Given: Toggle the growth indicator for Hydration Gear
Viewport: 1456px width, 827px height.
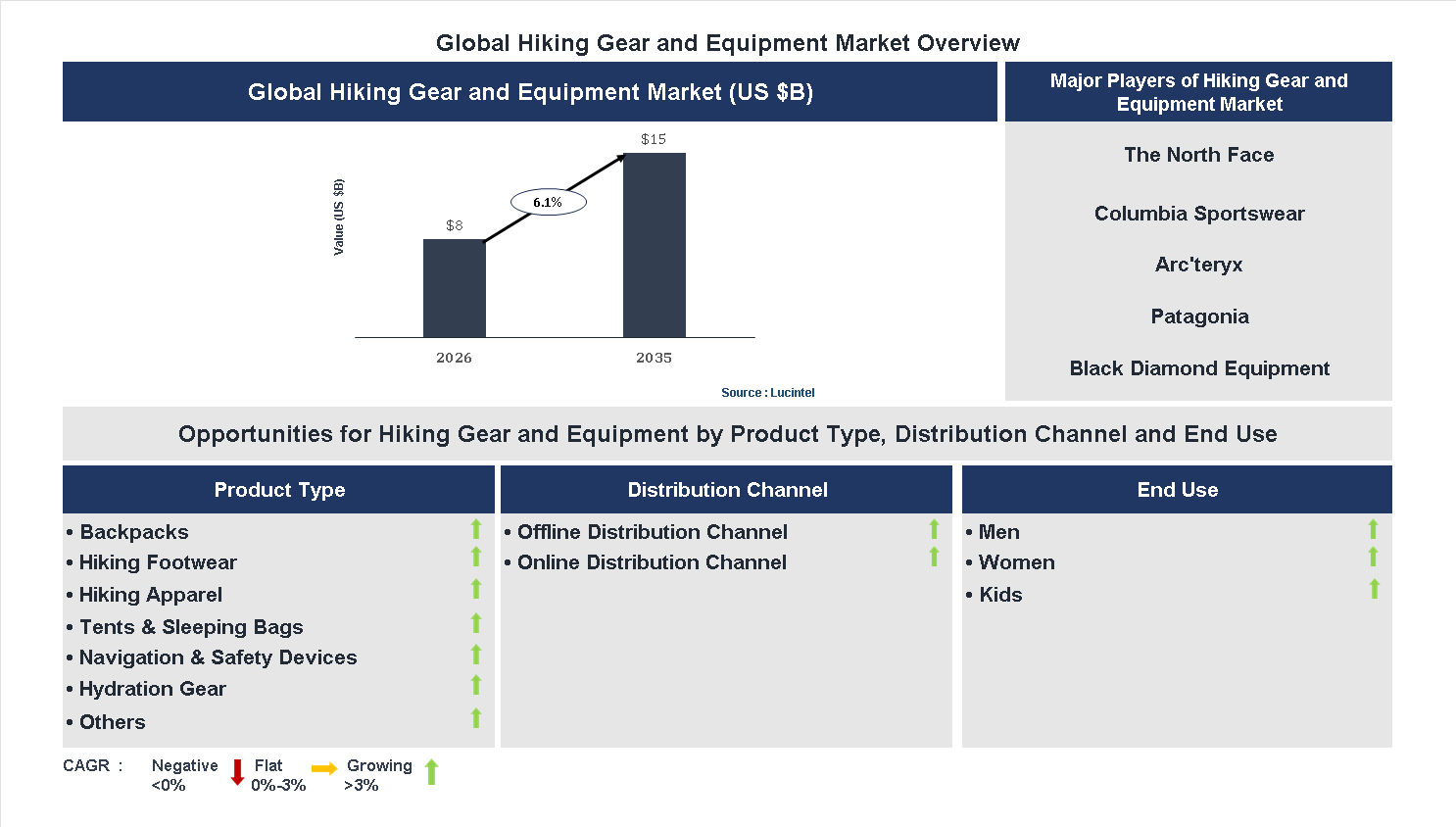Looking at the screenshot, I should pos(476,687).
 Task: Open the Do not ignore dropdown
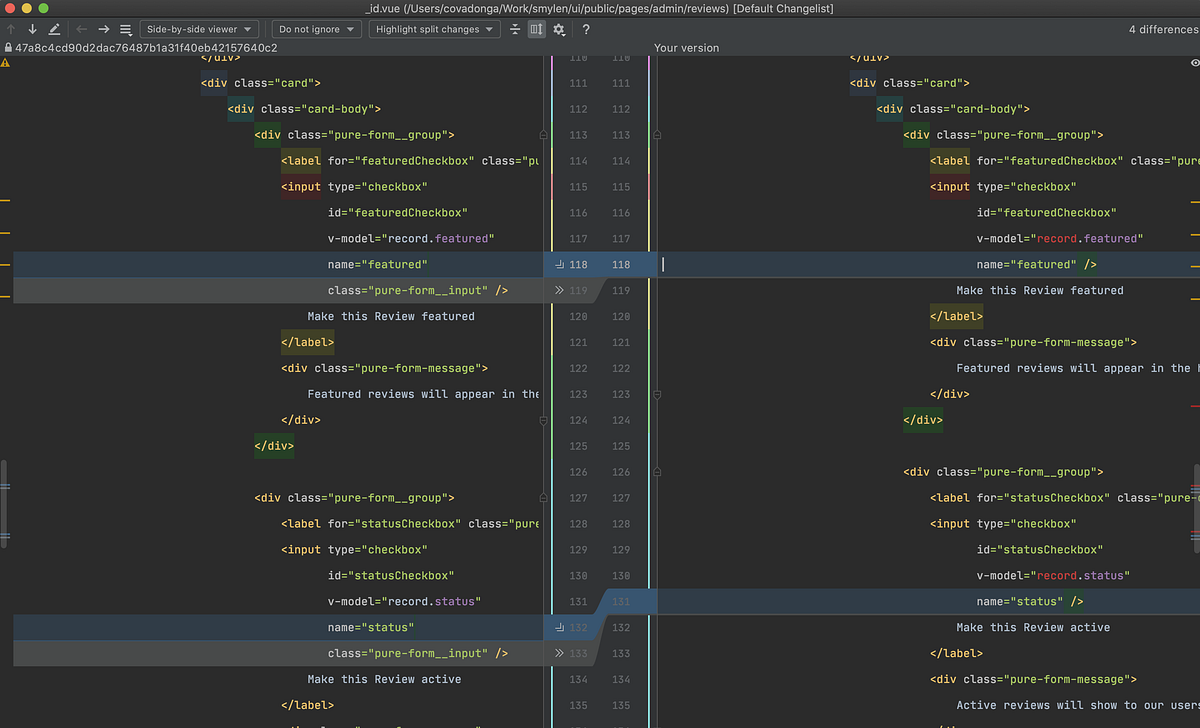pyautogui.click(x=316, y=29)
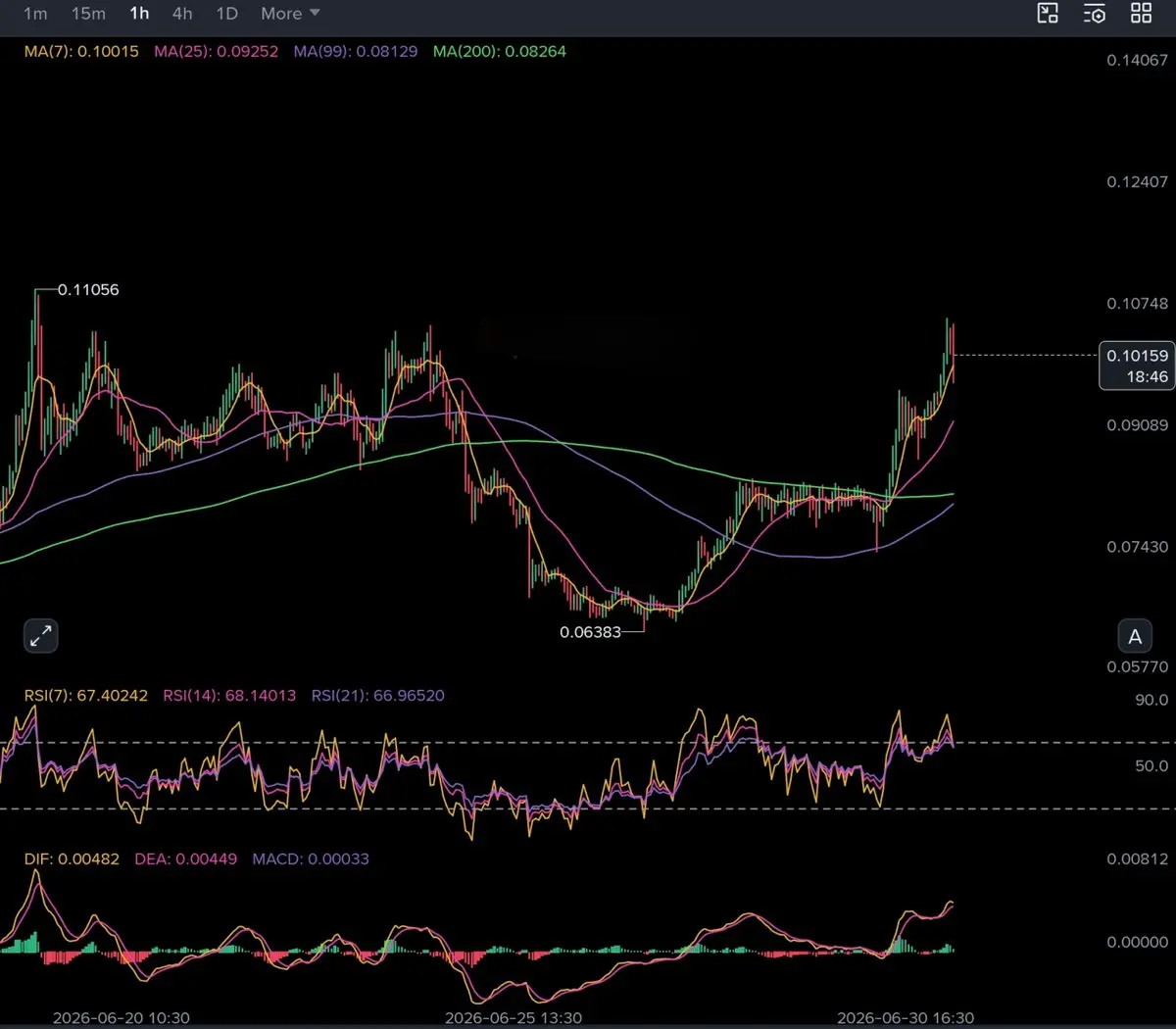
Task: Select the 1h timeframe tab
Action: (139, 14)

_ _ _

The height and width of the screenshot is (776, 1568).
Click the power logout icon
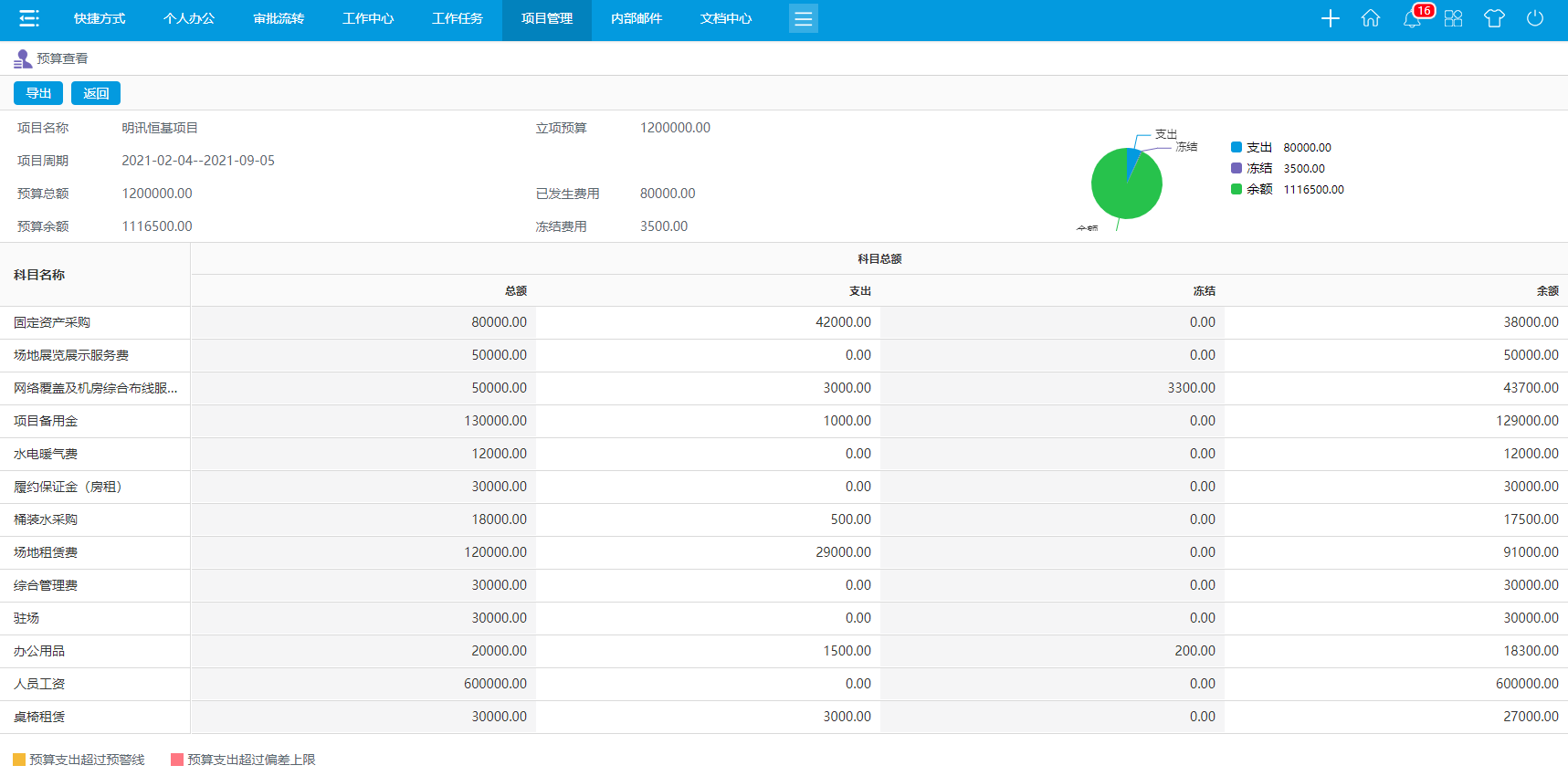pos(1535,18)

_ _ _

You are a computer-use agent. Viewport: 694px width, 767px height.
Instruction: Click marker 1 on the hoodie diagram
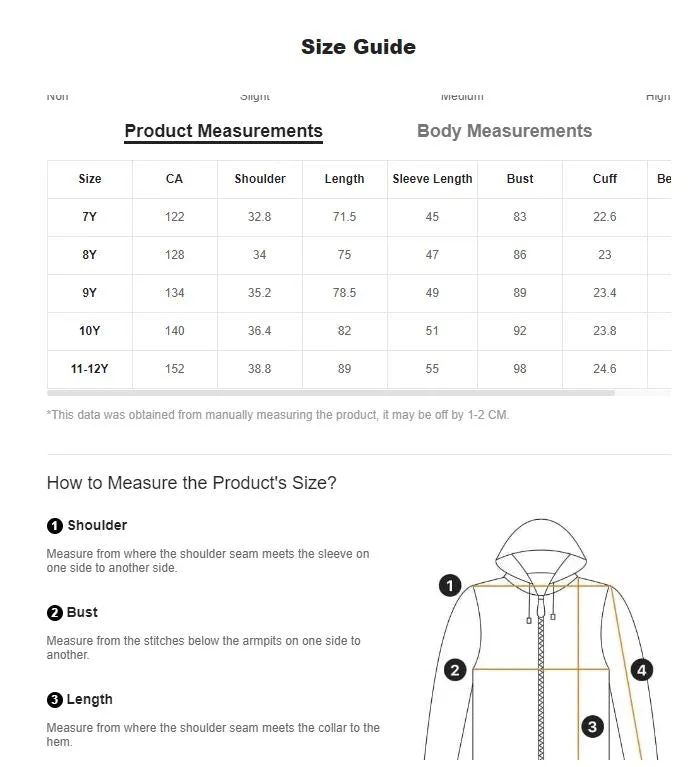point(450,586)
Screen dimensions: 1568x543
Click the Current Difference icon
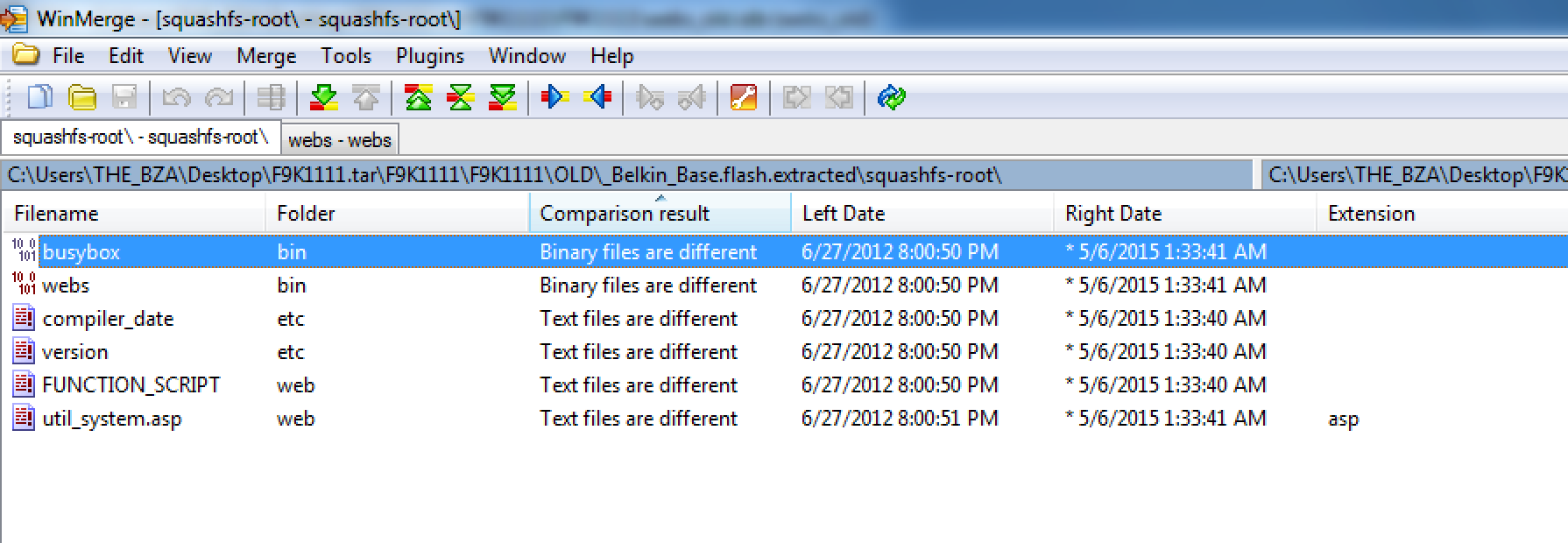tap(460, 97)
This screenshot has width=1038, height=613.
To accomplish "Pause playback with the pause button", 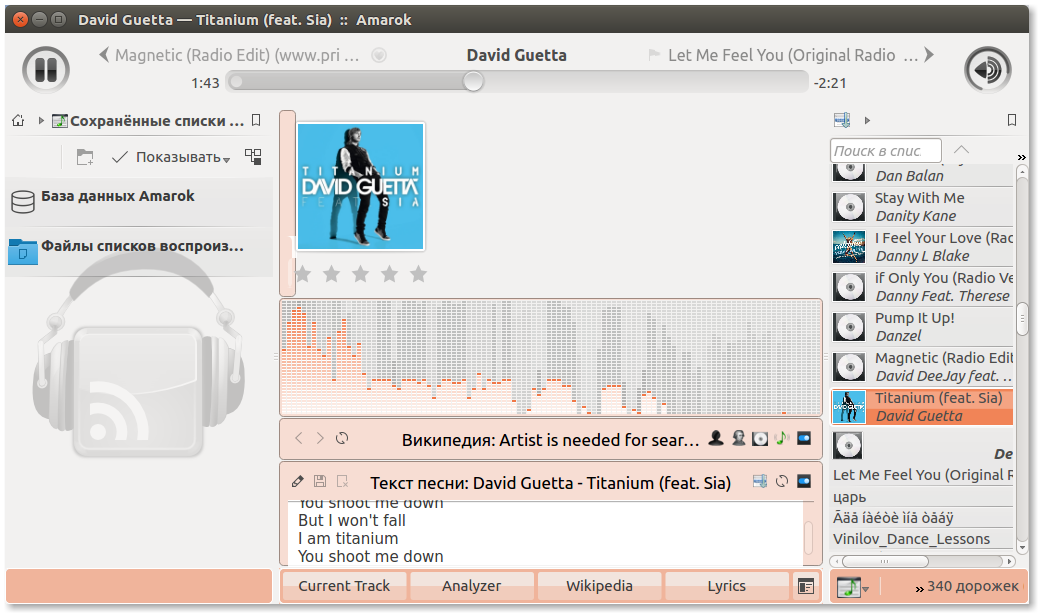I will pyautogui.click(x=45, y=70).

_ _ _

• [Description of the task] Using the records above, return verbatim only the part that opens with the line containing "Instruction: Click marker" and closes with the line containing "This screenshot has width=1038, height=613."; pictures stay out.

• [Answer space]
Instruction: Click marker 1 on the hoodie diagram
point(450,586)
Screen dimensions: 1568x543
Click the Current Difference icon
tap(460, 97)
This screenshot has width=1038, height=613.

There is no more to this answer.